» PROVIDED INFORMATION
++++

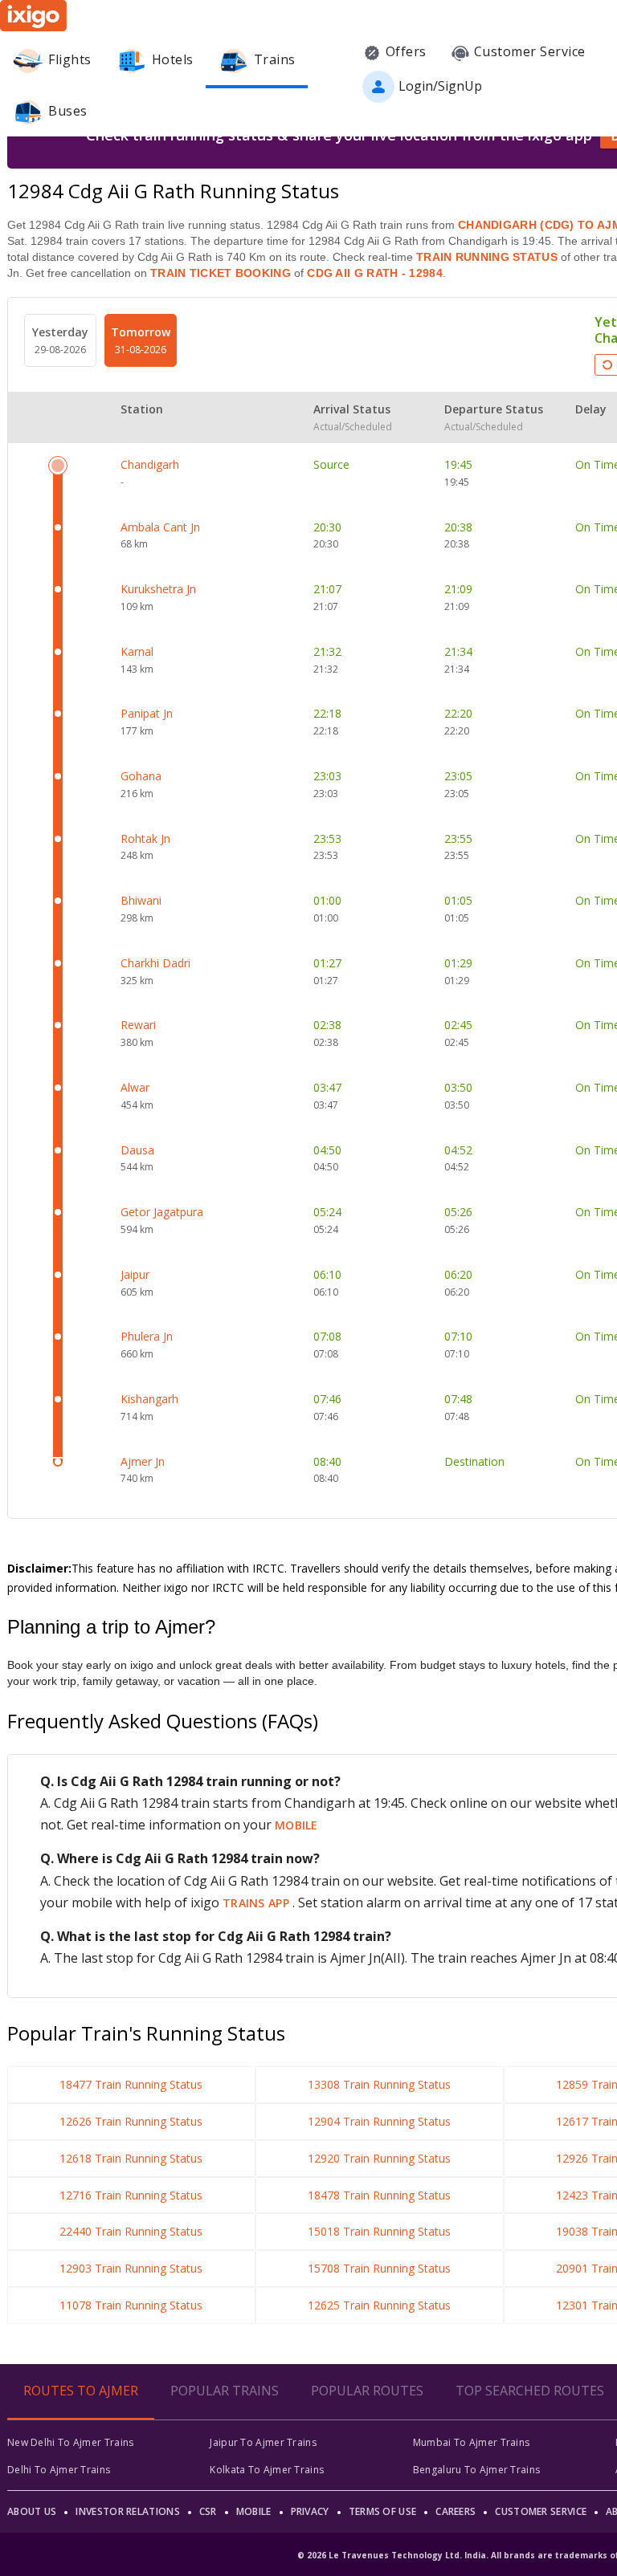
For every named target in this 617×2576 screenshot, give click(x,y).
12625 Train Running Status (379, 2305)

++++

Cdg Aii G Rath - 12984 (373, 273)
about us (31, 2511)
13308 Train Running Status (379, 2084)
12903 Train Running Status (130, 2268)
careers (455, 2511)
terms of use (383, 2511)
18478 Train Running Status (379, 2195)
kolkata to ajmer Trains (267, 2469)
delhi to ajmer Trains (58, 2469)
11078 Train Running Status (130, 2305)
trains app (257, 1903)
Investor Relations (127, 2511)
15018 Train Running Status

++++

» YOUR INSTRUCTIONS
Take the line above containing "For every named", the line containing "12625 Train Running Status (379, 2305)", and all lines in between, and copy them exactly without anything else.

» SOLUTION FOR THIS PROBLEM
For every named target in this 617×2576 screenshot, give click(x,y).
12625 Train Running Status (379, 2305)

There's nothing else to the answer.